Połonina Caryńska |
Mój pierwotny plan opisywanej wycieczki był nieco inny. Uroiłem sobie mianowicie, że całość wyprawy urozmaicę sobie odrobiną wspinaczki. Umyśliło mi się, że po dojechaniu do Przełęczy Wyżniańskiej wydrapię się z rowerem na Kremenaros zwany też Krzemieniec, czyli miejsce styku granic Polski, Słowacji i Ukrainy. Był to taki plan urojony.
Po krótkiej konsultacji z Waldkiem,który te góry zna musiałem plan skorygować, gdyż podejście tam rowerem byłoby do zrealizowania, ale byłoby niezmiernie karkołomnym wyczynem. Dodając jeszcze czynnik czasowy i stopień forsowności jest takie połączenie poza moim zasięgiem. Trzecim i przesądzającym czynnikiem jest zakaz turystyki rowerowej na szlakach pieszych w BPN. Oczywiście wszystko to musiałem sprawdzić i tego wszystkiego dotknąć. Stało się to w kilku etapach.

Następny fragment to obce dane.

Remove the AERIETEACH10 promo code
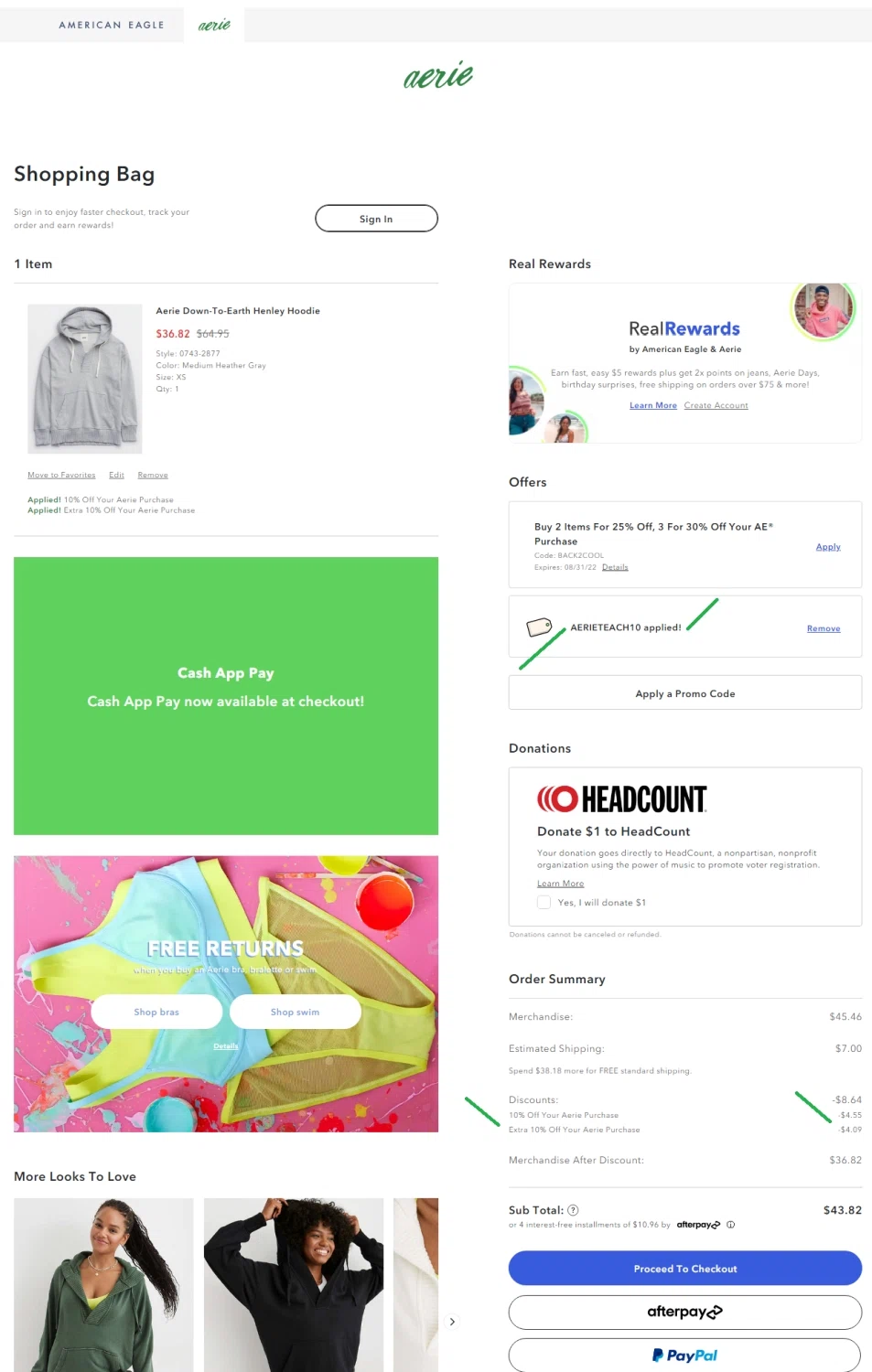Screen dimensions: 872x1372 pyautogui.click(x=824, y=628)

Pokonawszy forsowny sam w sobie odcinek od Zagórza, przez Ustrzyki Górne i Dolne aż do Przełęczy Wyżniańskiej byłem zryty. Jedynym założeniem, jakie pojawiło się na tym etapie nie było wspinanie się i złażenie trzy godziny po tych górach, ale bezpieczny powrót. Trasa choć przepiękna i przefajna, dla rowerzystów nie jest łatwa. Mijało mnie w jej trakcie sporo podobnych napaleńców. Machaliśmy sobie porozumiewawczo, wymienialiśmy zdawkowe zdania, jak zwykle w tych okolicznościach. Trójka wyczynowców, którą spotykałem na całej trasie, wyprzedzała mnie nawet trzy razy, nie potrafię powiedzieć z jakiego powodu ani w jaki sposób. Duża i Mała Rafka wraz z zalegającym dalej Kremenaros, pozostała w każdym razie w sferze mglistych planów.

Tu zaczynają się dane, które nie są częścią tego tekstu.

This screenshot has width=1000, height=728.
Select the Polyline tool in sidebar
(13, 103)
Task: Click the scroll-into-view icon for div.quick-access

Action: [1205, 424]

A plan był przebiegły. Następnego dnia wybrałem się wraz z Waldkiem i małżonką na samochodową wyprawę do miejsca, które obadałem wczorajszego dnia. Niestety nie mogę odpuścić, kiedy coś mi się raz uroi i tak oto, co prawda bez roweru, ale na Dużą i Małą Rawkę sobie wbiegłem. Góra łatwa, miła i przyjemna, ludzi tłum a odpoczynek i izolacja od innych, jak nie przymierzając w krakowskim tramwaju linii 8 w godzinach szczytu w Łagiewnikach, czyli żadne. Natomiast góry i widoki zapierały dech w piersiach, a na Kremenaros - Krzemieniec już nie poszedłem, bo uwierzyłem mojemu przewodnikowi, że nie warto , i że nic tam oprócz słupa pamiątkowego oraz krzaków nie ma.

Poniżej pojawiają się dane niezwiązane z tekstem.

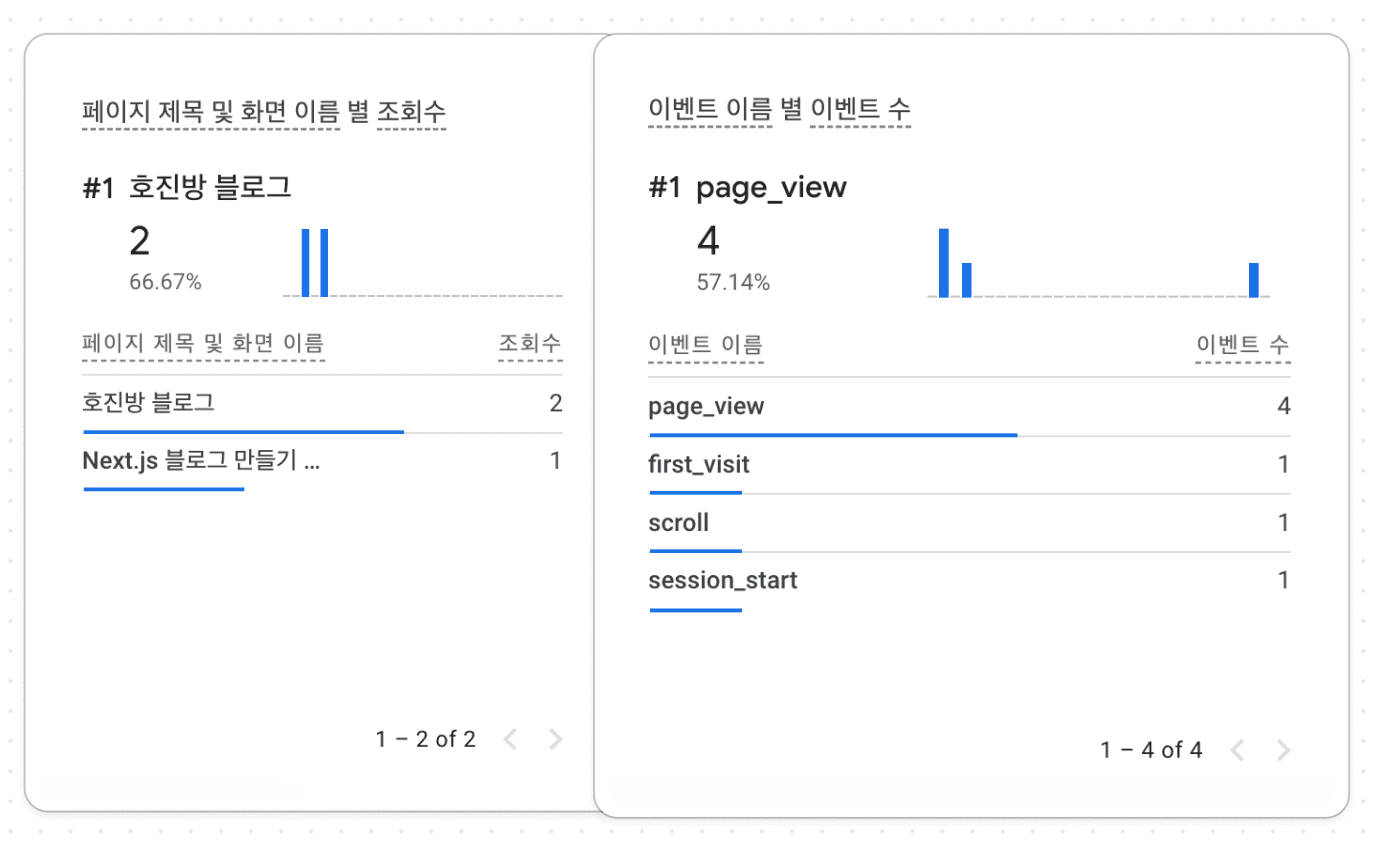The width and height of the screenshot is (1380, 844).
Task: Click the '#1 page_view' heading
Action: coord(747,187)
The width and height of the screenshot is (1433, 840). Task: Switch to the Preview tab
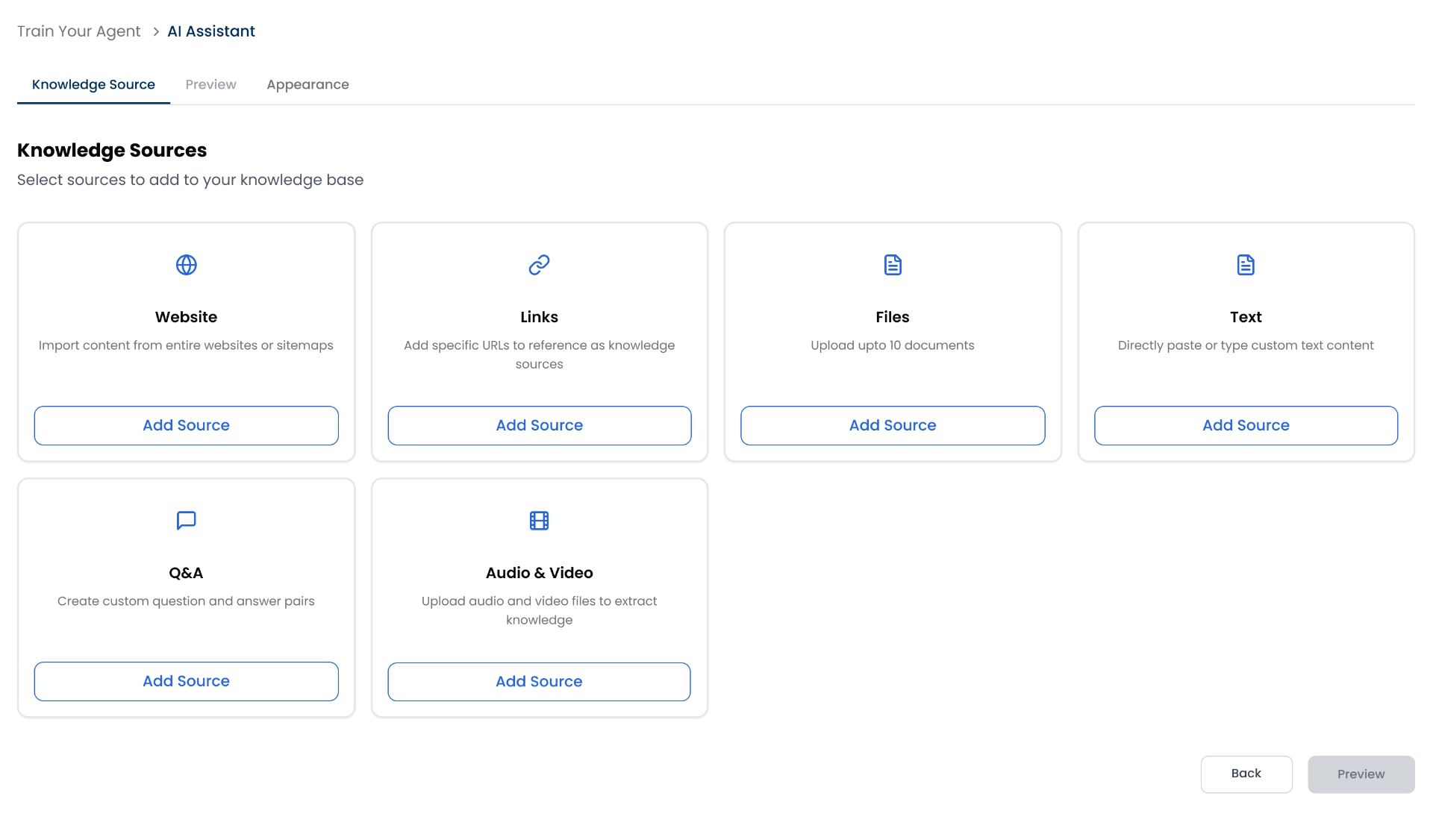(x=210, y=84)
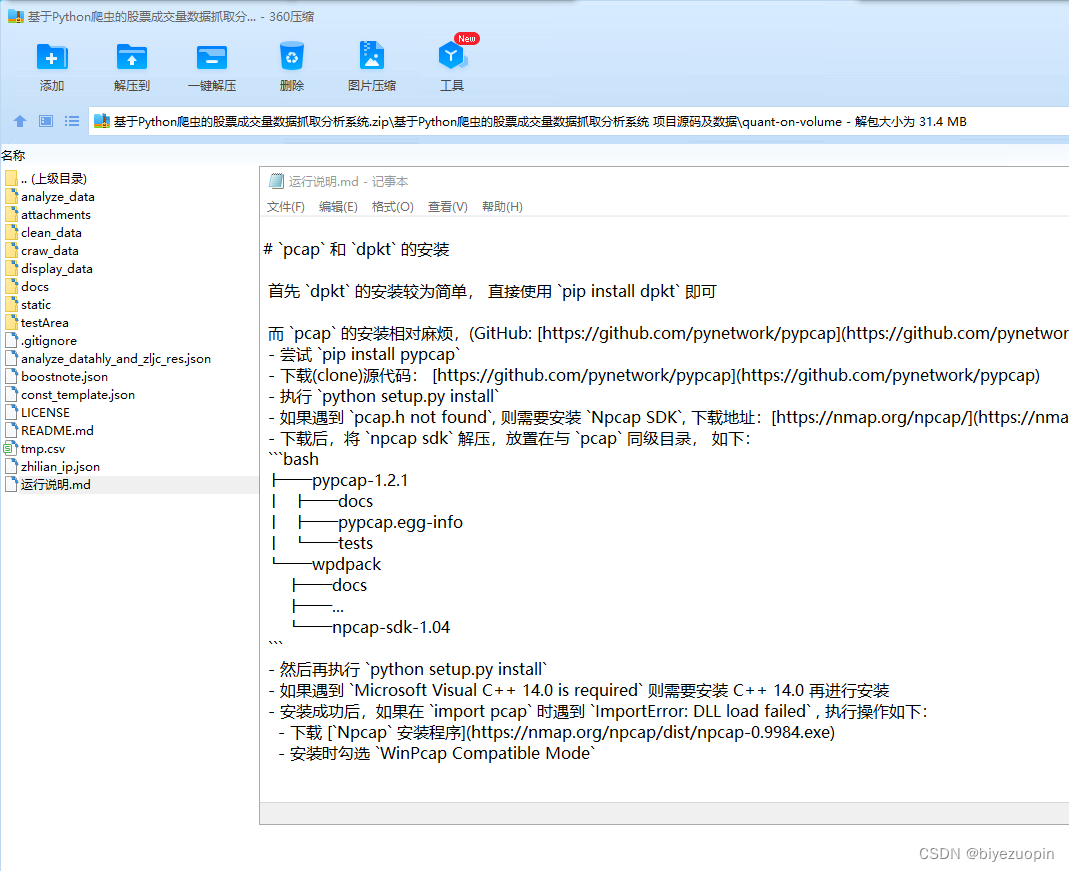
Task: Toggle the list view icon
Action: [x=71, y=121]
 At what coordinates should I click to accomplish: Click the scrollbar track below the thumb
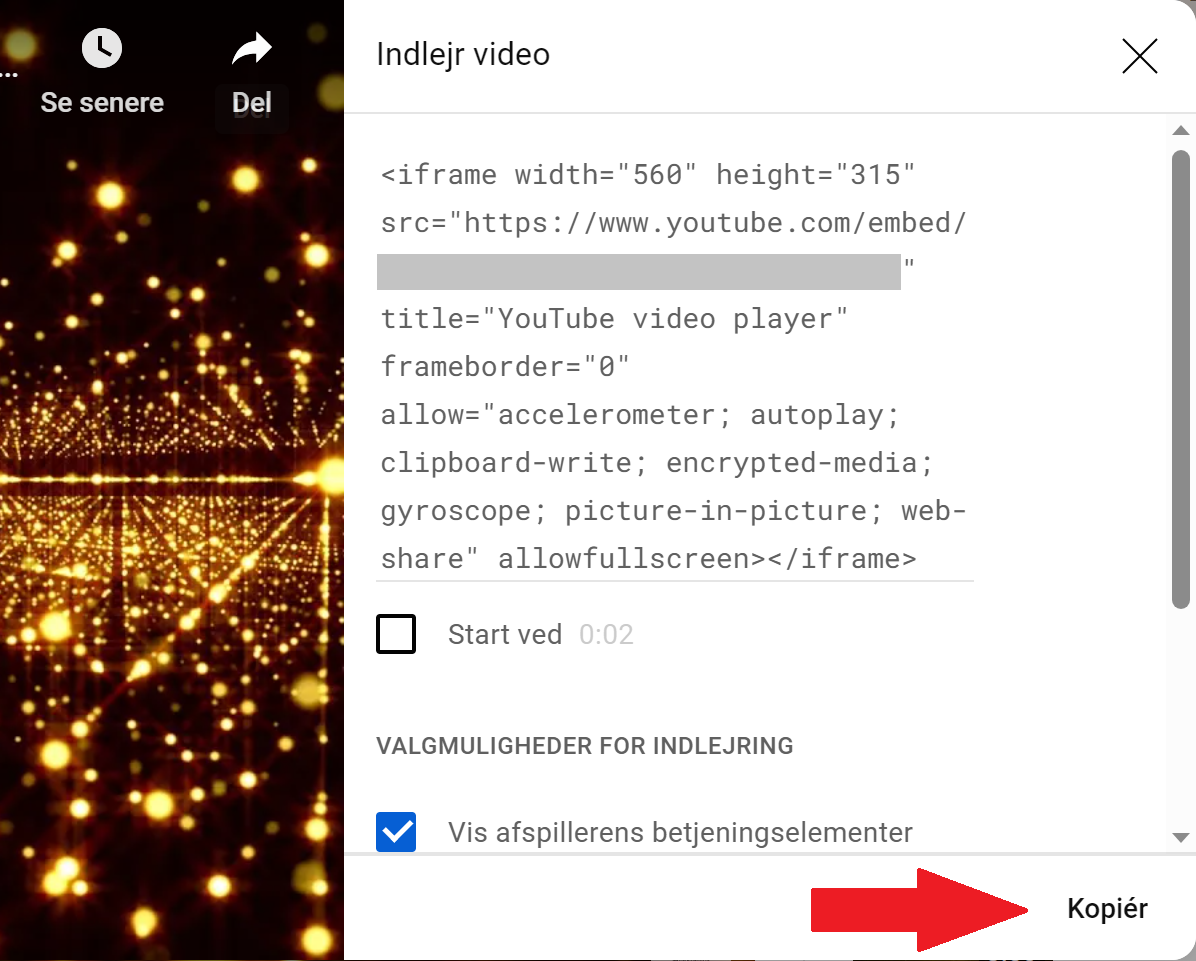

Przy okazji obadałem, co by było gdyby w akcie desperacji ktoś powziął podobny plan. Po pierwsze na parkingu są fajne stojaki rowerowe i może by nie rozkradli całkiem pozostawionego sprzętu a może pan pilnujący za dodatkowe dwadzieścia złoty czasem by na nie spojrzał. Po drugie da się dostać tam z rowerem, a częściowo i na rowerze pojechać, czy zjechać, ale pamiętajcie, że nie wolno. Przykra, ale prawdziwa nauka na przyszłość.